I also love serving with korma with a kachumber salad, which adds a great refreshing touch to the creaminess of this dish. Of course, when I make it, I don't include cucumbers, but you can make them either way!
If you try this recipe, let me know! Leave a comment, rate it, and tag #urbanfarmie on Instagram or @urbanfarmie on Pinterest!
📖 Recipe
Vegetable Korma
Equipment
- Food Processor or Blender
Ingredients
Spice Base
- ¼ cup coconut, shredded, unsweetened
- 1 teaspoon ginger paste
- 1 teaspoon minced garlic, substitute with 2 cloves of fresh garlic
- 2 Thai green chili peppers, substitute with Serrano
- 3 tomatoes, medium, chopped
- ½ red onion, medium, chopped
- 1 teaspoon Kashmiri red chili powder, substitute with paprika as needed
Korma Base
- 1 teaspoon vegetable oil
- ½ red onion, medium, chopped
- 2 teaspoon turmeric powder, divided
- 1 cup coconut cream
- 3 potatoes, boiled and mashed (medium size)
- 2 cups frozen peas
- 2 tablespoon cilantro, chopped, for garnish
- 2 teaspoon salt, adjust to taste!
Instructions
Start by boiling potatoes
- Add 1 teaspoon of turmeric to a medium pot with water
- Peel the potatoes and quarter them into clean chunks
- Add quartered potatoes to the pot and bring to a boil on medium heat for about 20 minutes until a fork is easily inserted into the potatoes
- Drain the potatoes, mash and set aside
Prepare the spice base
- While potatoes are boiling, chop tomatoes, onions and chili peppers
- Add shredded coconut, ginger paste, minced garlic, tomatoes, half the chopped onions, red chili powder, and Thai green chili peppers into a food processor or blender and pulse into a smooth paste
Make vegetable korma
- Heat some oil in a medium pot on medium flame
- Add other half of chopped onions and saute until fragrant - about 3 minutes
- Add the pulsed sauce to the sautéed onions along with the mashed potatoes and a cup of coconut cream, 2 teaspoons of salt, half a cup of water, and bring to a simmer (bubbles will start forming along the edges). Simmer for 3-5 minutes covered. Add the frozen peas at the very end and stir into the korma.

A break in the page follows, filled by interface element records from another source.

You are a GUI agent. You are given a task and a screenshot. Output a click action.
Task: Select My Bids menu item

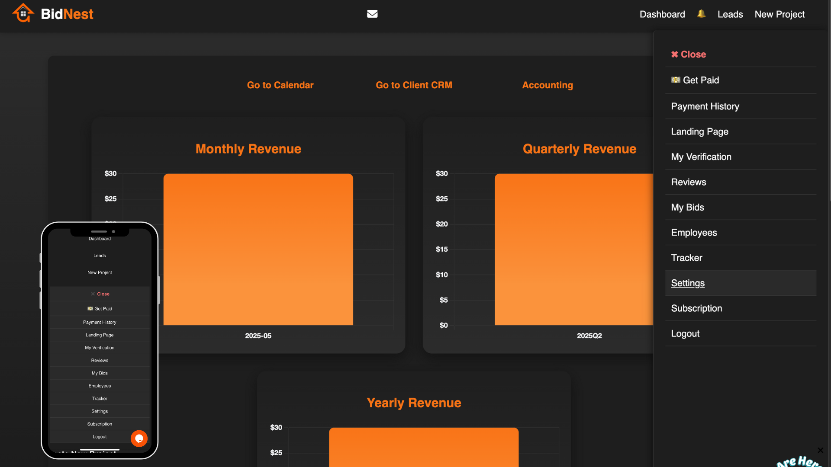point(687,208)
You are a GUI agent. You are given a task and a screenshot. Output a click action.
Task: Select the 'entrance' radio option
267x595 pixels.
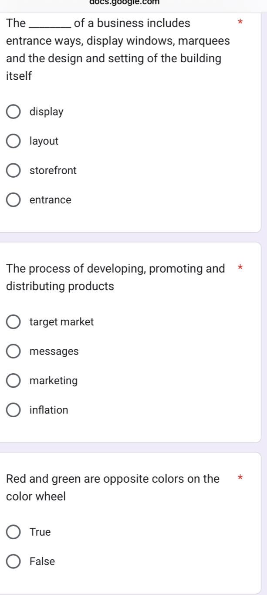click(14, 200)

- Garnish with chopped cilantro and serve hot!
Notes
- Peeling potatoes before boiling them in the turmeric infused water gives them a nice golden, yellow color. But if you don't have a peeler, or want to make things quicker, just pop them in with the skin on and then remove the skin once boiled - they usually slide right off!
- I only used potatoes and peas in this recipe but you're welcome to add cauliflower, carrots, corn, and any other hearty vegetables of your choice to round it out
- If you can't find shredded coconut, that's fine - you can just use coconut cream and it'll still taste delicious, I promise. Likewise, if you can't find coconut cream - use coconut milk instead. Instead of using the coconut cream and water, use a can of coconut milk (14.5oz)
Nutrition
In the meantime, check out these other Indian recipes:
This looks delicious! Are the mashed potatoes stirred into the dish at the end?

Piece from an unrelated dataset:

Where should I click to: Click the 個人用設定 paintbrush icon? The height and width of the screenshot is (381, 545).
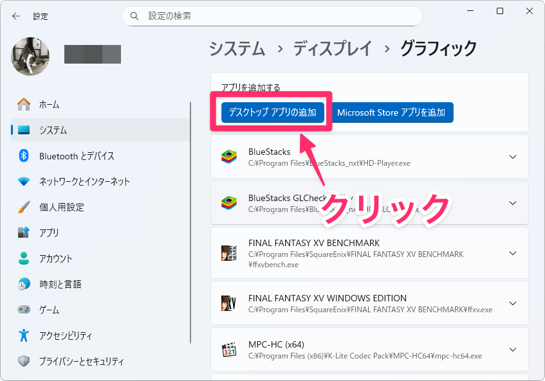24,207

Thanks Laura! Yes, you'll stir them into the dish at the end if you want them more chunky or you can add them along with the coconut milk in the penultimate step and allow them to simmer for a few minutes if you want them more "mashed" so to speak 🙂
Looks good! The recipe does not mention when to add the peas.
If I decide to use cauliflower, carrots, etc,, would I withhold some of the potato? And do you recommend those veg be mashed, too?
Thanks John! The frozen peas are added at the very end (since they're already parboiled before frozen).
If you decide to use other vegetables, I suggest that you cook them partially along with the potatoes (so for instance, in this case, you can just add the cauliflower florets and carrots into the pot of boiling water as well). You don't need to mash them, but it is a good idea to cook them most of the way through so they integrate with the curry! And yes, I would suggest keeping the overall "amount" of vegetables roughly the same to make sure that it doesn't become too dense! Hope that helps.